New Interview: MTV

In part one, we found out how the duo met and how “Basterds” came to be. In part two of the conversation, they spoke about rewriting history. Now, in the final part of this sit-down with two Hollywood icons, they discuss making a WWII movie that even Germans can love.
On the movie’s five-chapter structure:

Quentin Tarantino: To me, [“Basterds”] is structured in an interesting way. It’s structured around three characters. The first chapter is the introduction of [Christoph Waltz as Colonel Hans] Landa. The second chapter is the introduction of [Brad Pitt as Lieutenant] Aldo [Raine] and the Basterds. And the third chapter is — not the introduction of [Melanie Laurent as] Shosanna [Dreyfus] but setting her up. So they are three lead characters, and they have three separate stories going on. From chapter four to chapter five, now it’s the adventure film, and it just goes all the way. The characters start overlapping, and this happens and that happens. I am basically structuring the whole first half of the movie with a chapter each for my three leads — and then it’s just watching them comingle.

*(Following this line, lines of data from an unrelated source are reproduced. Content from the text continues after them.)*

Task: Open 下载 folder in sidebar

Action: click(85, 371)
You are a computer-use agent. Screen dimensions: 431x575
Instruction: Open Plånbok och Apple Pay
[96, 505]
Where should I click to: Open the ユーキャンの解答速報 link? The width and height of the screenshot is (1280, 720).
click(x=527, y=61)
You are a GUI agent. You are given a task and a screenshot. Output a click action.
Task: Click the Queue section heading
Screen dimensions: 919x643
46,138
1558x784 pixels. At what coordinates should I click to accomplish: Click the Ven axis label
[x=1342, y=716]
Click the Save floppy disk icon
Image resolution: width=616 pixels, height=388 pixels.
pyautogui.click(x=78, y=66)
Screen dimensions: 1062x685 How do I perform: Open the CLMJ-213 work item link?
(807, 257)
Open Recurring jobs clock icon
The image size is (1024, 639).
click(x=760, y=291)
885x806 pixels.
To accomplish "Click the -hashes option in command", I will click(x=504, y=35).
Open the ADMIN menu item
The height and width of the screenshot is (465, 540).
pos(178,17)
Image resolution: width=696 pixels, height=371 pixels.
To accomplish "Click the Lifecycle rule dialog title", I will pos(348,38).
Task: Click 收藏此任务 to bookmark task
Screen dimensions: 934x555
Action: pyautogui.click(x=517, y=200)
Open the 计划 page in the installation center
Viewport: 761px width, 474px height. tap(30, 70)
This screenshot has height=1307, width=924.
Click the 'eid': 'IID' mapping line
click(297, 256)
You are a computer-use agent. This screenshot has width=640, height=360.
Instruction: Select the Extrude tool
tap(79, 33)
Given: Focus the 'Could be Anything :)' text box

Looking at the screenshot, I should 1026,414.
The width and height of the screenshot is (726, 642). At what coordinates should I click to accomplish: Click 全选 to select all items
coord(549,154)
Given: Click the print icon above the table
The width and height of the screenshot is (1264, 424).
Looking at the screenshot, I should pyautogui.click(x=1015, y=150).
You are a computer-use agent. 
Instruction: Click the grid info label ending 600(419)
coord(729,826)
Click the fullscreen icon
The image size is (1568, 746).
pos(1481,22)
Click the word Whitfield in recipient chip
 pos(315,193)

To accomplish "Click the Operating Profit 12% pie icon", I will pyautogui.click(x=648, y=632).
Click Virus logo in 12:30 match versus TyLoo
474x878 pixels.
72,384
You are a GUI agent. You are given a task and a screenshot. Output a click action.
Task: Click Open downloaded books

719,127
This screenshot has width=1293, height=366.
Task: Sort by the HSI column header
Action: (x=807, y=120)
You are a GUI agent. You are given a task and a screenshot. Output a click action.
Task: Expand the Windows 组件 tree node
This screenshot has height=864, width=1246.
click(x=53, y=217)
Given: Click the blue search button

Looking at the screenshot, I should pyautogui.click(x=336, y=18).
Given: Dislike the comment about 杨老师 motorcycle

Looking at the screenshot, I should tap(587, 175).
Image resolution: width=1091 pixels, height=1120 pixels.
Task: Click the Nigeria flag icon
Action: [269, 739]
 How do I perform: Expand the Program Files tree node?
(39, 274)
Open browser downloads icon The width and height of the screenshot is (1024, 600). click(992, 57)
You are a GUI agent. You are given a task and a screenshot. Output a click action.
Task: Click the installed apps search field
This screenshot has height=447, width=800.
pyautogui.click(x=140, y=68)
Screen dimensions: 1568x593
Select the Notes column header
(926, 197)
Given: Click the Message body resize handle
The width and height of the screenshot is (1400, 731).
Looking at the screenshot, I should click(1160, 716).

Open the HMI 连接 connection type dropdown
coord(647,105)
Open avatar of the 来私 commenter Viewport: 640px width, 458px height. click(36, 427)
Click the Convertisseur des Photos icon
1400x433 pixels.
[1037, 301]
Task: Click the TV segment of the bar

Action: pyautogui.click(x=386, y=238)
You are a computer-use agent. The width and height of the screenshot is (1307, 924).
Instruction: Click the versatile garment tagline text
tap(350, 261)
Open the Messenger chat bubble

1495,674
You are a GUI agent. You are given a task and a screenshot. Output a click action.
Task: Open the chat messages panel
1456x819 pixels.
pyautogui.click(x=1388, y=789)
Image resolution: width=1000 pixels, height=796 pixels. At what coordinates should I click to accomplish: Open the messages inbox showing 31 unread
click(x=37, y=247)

Brad Pitt: I was really intrigued by that structure. We’re used to the normal screenplay, which works in three acts and is usually in succession of events, and they’re all connected in some way. This worked more like a novel, in the sense that it was five distinct chapters, and one chapter would immensely focus on the detail of a moment and let that moment breathe and study it. And then we would jump through time — there’d be big gaps in time — and we’d move on to the next section. It’s like when a painter paints just the bends in a figure, but when it’s all together, the whole figure is there. I was really intrigued that it could work in that kind of structure — it was much more interesting that way. I mean big jumps in time, but yet, when we did get somewhere, there was minute focus on detail. And I’m exhilarated by it still.